◆ **EXERCISE**
Convert every line of the data below into a JSON list of strings, with one string per line and blank lines omitted.

[Items listed in a dataset]
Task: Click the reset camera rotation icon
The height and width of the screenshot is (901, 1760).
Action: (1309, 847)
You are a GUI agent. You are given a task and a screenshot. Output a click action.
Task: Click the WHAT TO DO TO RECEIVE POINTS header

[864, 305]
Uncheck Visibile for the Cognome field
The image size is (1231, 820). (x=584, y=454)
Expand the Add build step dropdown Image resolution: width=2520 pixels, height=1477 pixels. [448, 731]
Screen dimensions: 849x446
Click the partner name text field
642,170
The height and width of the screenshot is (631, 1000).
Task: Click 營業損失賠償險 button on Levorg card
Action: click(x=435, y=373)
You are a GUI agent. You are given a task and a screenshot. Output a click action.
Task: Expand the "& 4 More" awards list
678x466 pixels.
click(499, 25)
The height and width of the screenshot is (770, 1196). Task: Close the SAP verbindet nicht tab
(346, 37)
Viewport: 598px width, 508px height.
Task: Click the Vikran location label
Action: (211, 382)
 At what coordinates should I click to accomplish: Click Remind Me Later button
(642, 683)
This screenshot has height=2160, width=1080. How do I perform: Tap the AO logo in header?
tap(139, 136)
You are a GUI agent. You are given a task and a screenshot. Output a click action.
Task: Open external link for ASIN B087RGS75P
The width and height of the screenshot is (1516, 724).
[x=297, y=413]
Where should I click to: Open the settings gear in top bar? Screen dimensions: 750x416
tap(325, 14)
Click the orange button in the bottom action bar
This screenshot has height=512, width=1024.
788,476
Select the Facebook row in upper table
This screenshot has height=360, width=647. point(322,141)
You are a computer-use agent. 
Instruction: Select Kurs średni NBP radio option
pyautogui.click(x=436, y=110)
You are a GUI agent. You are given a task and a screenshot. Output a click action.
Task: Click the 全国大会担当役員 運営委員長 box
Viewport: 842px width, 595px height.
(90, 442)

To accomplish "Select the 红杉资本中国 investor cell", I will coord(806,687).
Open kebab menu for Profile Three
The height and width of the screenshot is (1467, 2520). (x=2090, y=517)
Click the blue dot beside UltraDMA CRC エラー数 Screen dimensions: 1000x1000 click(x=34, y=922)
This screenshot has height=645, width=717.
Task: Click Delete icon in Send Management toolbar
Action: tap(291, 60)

◆ **REPLY TO THE TASK**
[
  "Task: Click the reset camera rotation icon",
  "The height and width of the screenshot is (901, 1760).",
  "Action: (1309, 847)",
  "You are a GUI agent. You are given a task and a screenshot. Output a click action.",
  "Task: Click the WHAT TO DO TO RECEIVE POINTS header",
  "[864, 305]",
  "Uncheck Visibile for the Cognome field",
  "The image size is (1231, 820). (x=584, y=454)",
  "Expand the Add build step dropdown Image resolution: width=2520 pixels, height=1477 pixels. [448, 731]",
  "Screen dimensions: 849x446",
  "Click the partner name text field",
  "642,170",
  "The height and width of the screenshot is (631, 1000).",
  "Task: Click 營業損失賠償險 button on Levorg card",
  "Action: click(x=435, y=373)",
  "You are a GUI agent. You are given a task and a screenshot. Output a click action.",
  "Task: Expand the \"& 4 More\" awards list",
  "678x466 pixels.",
  "click(499, 25)",
  "The height and width of the screenshot is (770, 1196). Task: Close the SAP verbindet nicht tab",
  "(346, 37)",
  "Viewport: 598px width, 508px height.",
  "Task: Click the Vikran location label",
  "Action: (211, 382)",
  " At what coordinates should I click to accomplish: Click Remind Me Later button",
  "(642, 683)",
  "This screenshot has height=2160, width=1080. How do I perform: Tap the AO logo in header?",
  "tap(139, 136)",
  "You are a GUI agent. You are given a task and a screenshot. Output a click action.",
  "Task: Open external link for ASIN B087RGS75P",
  "The width and height of the screenshot is (1516, 724).",
  "[x=297, y=413]",
  "Where should I click to: Open the settings gear in top bar? Screen dimensions: 750x416",
  "tap(325, 14)",
  "Click the orange button in the bottom action bar",
  "This screenshot has height=512, width=1024.",
  "788,476",
  "Select the Facebook row in upper table",
  "This screenshot has height=360, width=647. point(322,141)",
  "You are a computer-use agent. ",
  "Instruction: Select Kurs średni NBP radio option",
  "pyautogui.click(x=436, y=110)",
  "You are a GUI agent. You are given a task and a screenshot. Output a click action.",
  "Task: Click the 全国大会担当役員 運営委員長 box",
  "Viewport: 842px width, 595px height.",
  "(90, 442)",
  "To accomplish \"Select the 红杉资本中国 investor cell\", I will coord(806,687).",
  "Open kebab menu for Profile Three",
  "The height and width of the screenshot is (1467, 2520). (x=2090, y=517)",
  "Click the blue dot beside UltraDMA CRC エラー数 Screen dimensions: 1000x1000 click(x=34, y=922)",
  "This screenshot has height=645, width=717.",
  "Task: Click Delete icon in Send Management toolbar",
  "Action: tap(291, 60)"
]